Are foreign currency accounts making a comeback?
These types of accounts, which allow customers to hold deposits in currencies from other countries, have been around for decades, but banking execs say a wave of geopolitical reorientation is prompting increased interest in them. Some CFOs and other businesses see them as a way to hedge against currency fluctuations and quickly changing trade agreements.
Tarek El-Yafi, head of U.S. Bank’s global transaction services division, said in an interview that his company has been “investing heavily in the last year to add a lot of capabilities to foreign currency accounts.”
Today, U.S. Bank has “well over 1,000” such accounts, he said, though he declined to share the specific number. Though several American banks offer foreign currency accounts, including Citi, Cathay Bank and others, El-Yafi said that U.S. Bank maintains a notable distinction over others: foreign currency accounts based in the United States. These accounts still operate with a foreign currency of choice – yen, pounds or others – but they’re operated inside the U.S.

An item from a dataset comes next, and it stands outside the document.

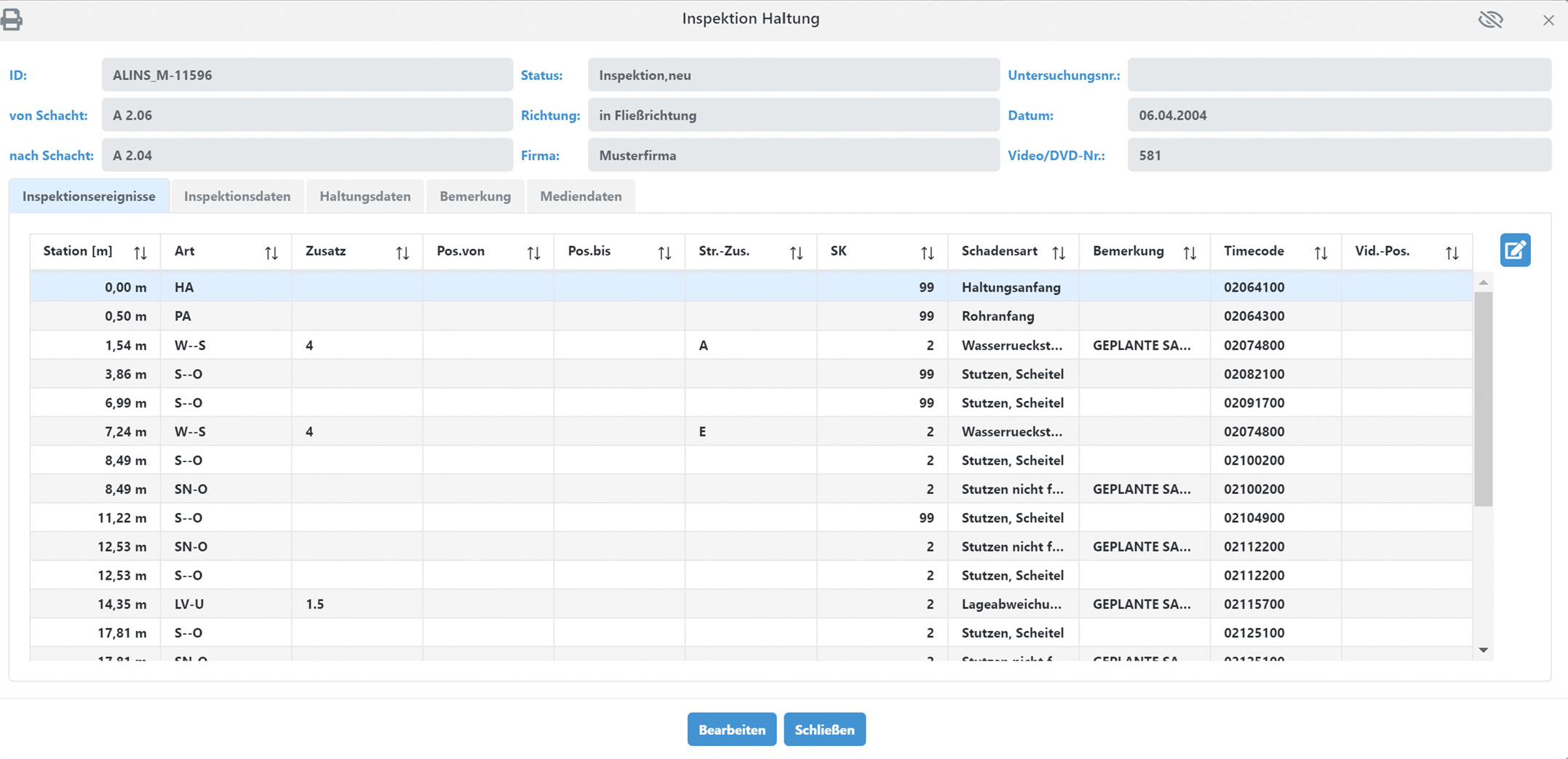Viewport: 1568px width, 759px height.
Task: Sort by the SK column arrows
Action: coord(927,253)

That’s been an attractive selling point for businesses, he said, because it means that customers can open up new accounts more quickly than they could in many foreign markets.
“The secret sauce in our foreign currency accounts is they follow the U.S. regulatory process,” El-Yafi said. “It is a hell of a lot faster to open up those accounts in the United States because it just looks, acts and feels like a dollar account, but it’s just a different currency.”
Dave Vang, finance professor at the University of St. Thomas, noted that foreign currency accounts have become increasingly popular due to ongoing globalization over the last few decades. In the past, though, it was primarily businesses based in countries outside the United States opening foreign currency accounts here. That appears to be flipping now.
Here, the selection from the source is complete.